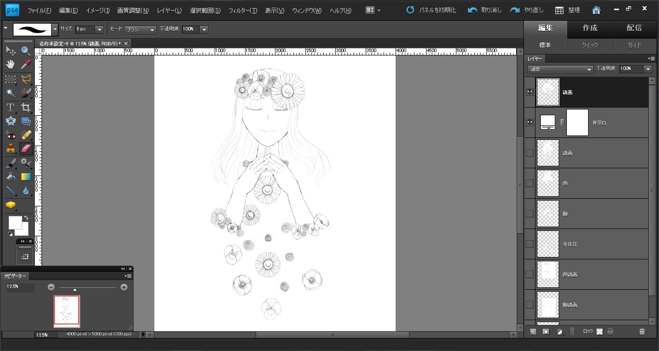Select the Hand tool
This screenshot has width=659, height=351.
point(10,65)
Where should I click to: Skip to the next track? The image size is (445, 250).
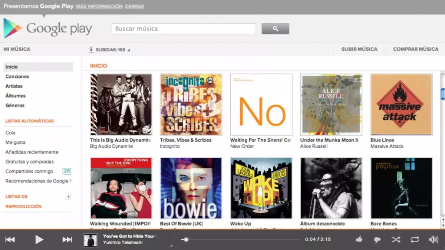(67, 240)
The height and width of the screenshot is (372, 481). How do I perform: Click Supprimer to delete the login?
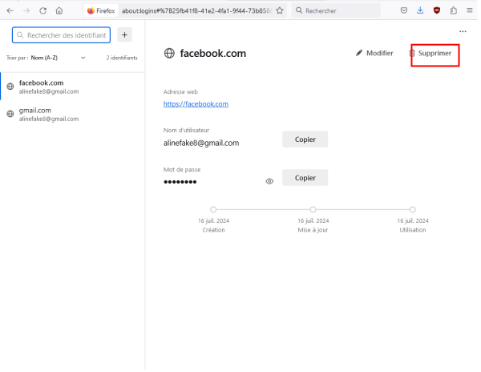[430, 54]
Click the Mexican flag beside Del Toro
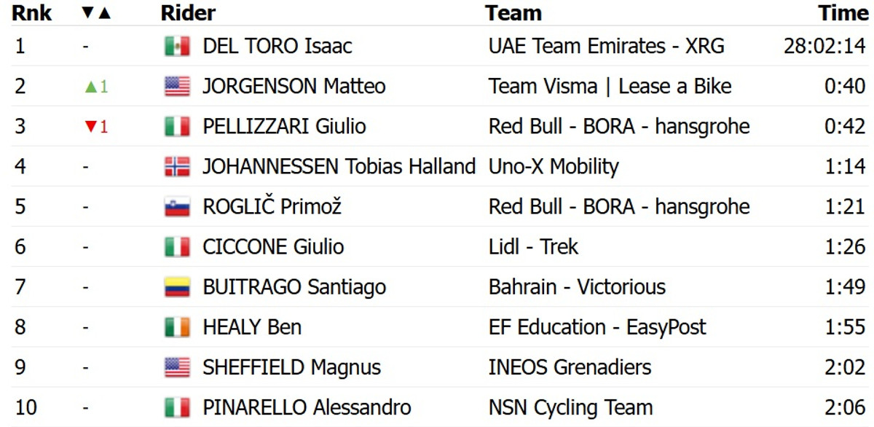 pos(177,47)
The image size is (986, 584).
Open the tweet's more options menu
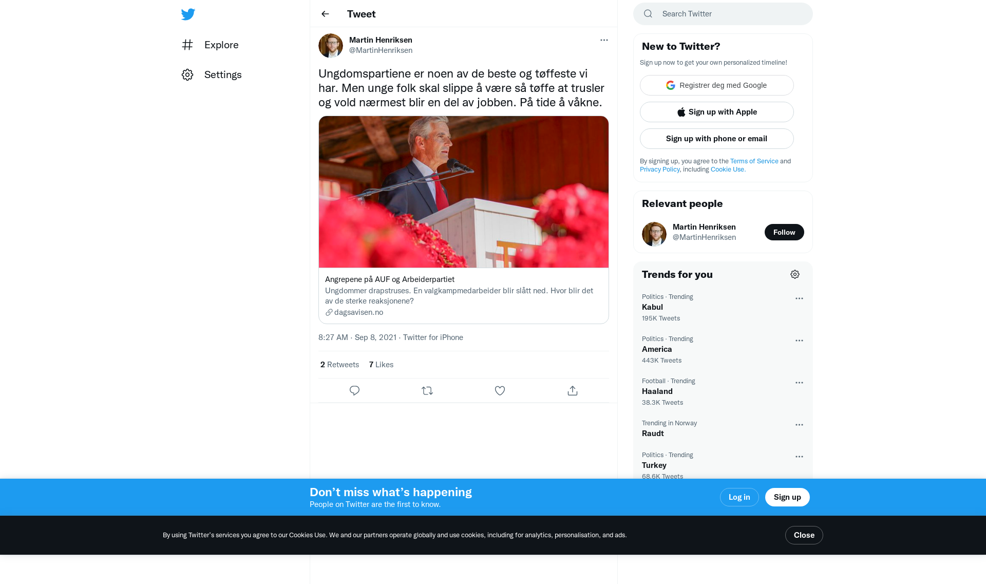tap(604, 40)
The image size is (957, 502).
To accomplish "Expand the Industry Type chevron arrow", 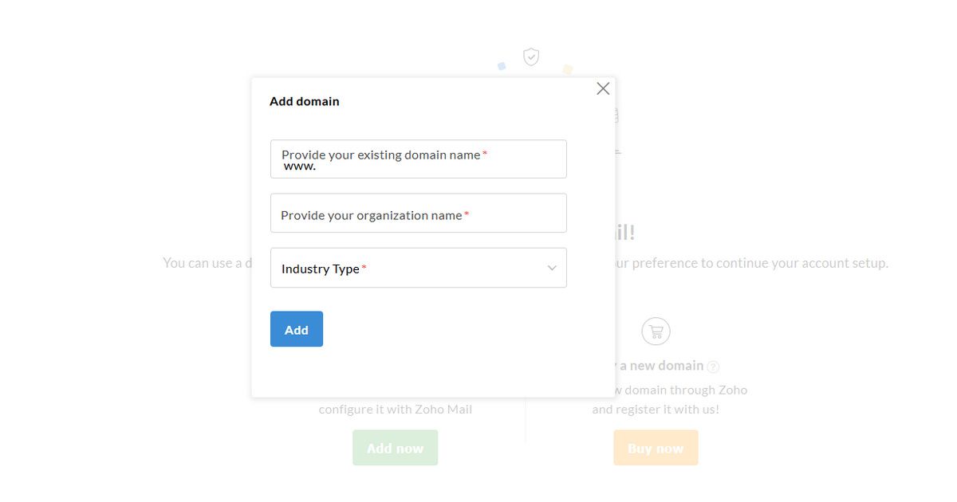I will coord(552,269).
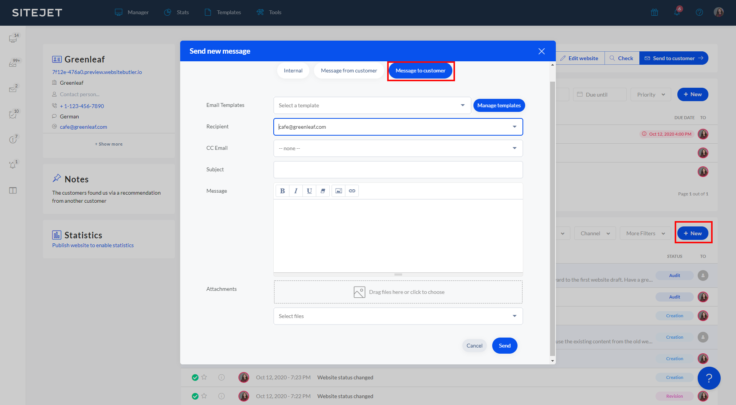
Task: Open the gift icon in header
Action: [654, 12]
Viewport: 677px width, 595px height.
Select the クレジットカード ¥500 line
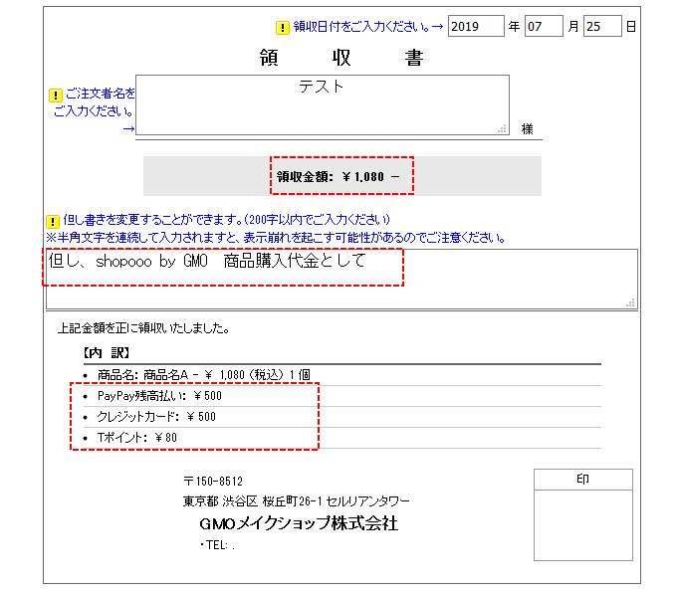point(155,416)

========

## Work to be completed
Convert the records, starting with the line that contains "Viewport: 677px width, 595px height." and continuing through the end of the records, into a Markdown table with the columns Row and Text, where Row holds the row number and Text holds the line. Omit blank lines, and leave the pictures out of the answer.

## Output of the exercise
| Row | Text |
|---|---|
| 1 | Viewport: 677px width, 595px height. |
| 2 | Select the クレジットカード ¥500 line |
| 3 | point(155,416) |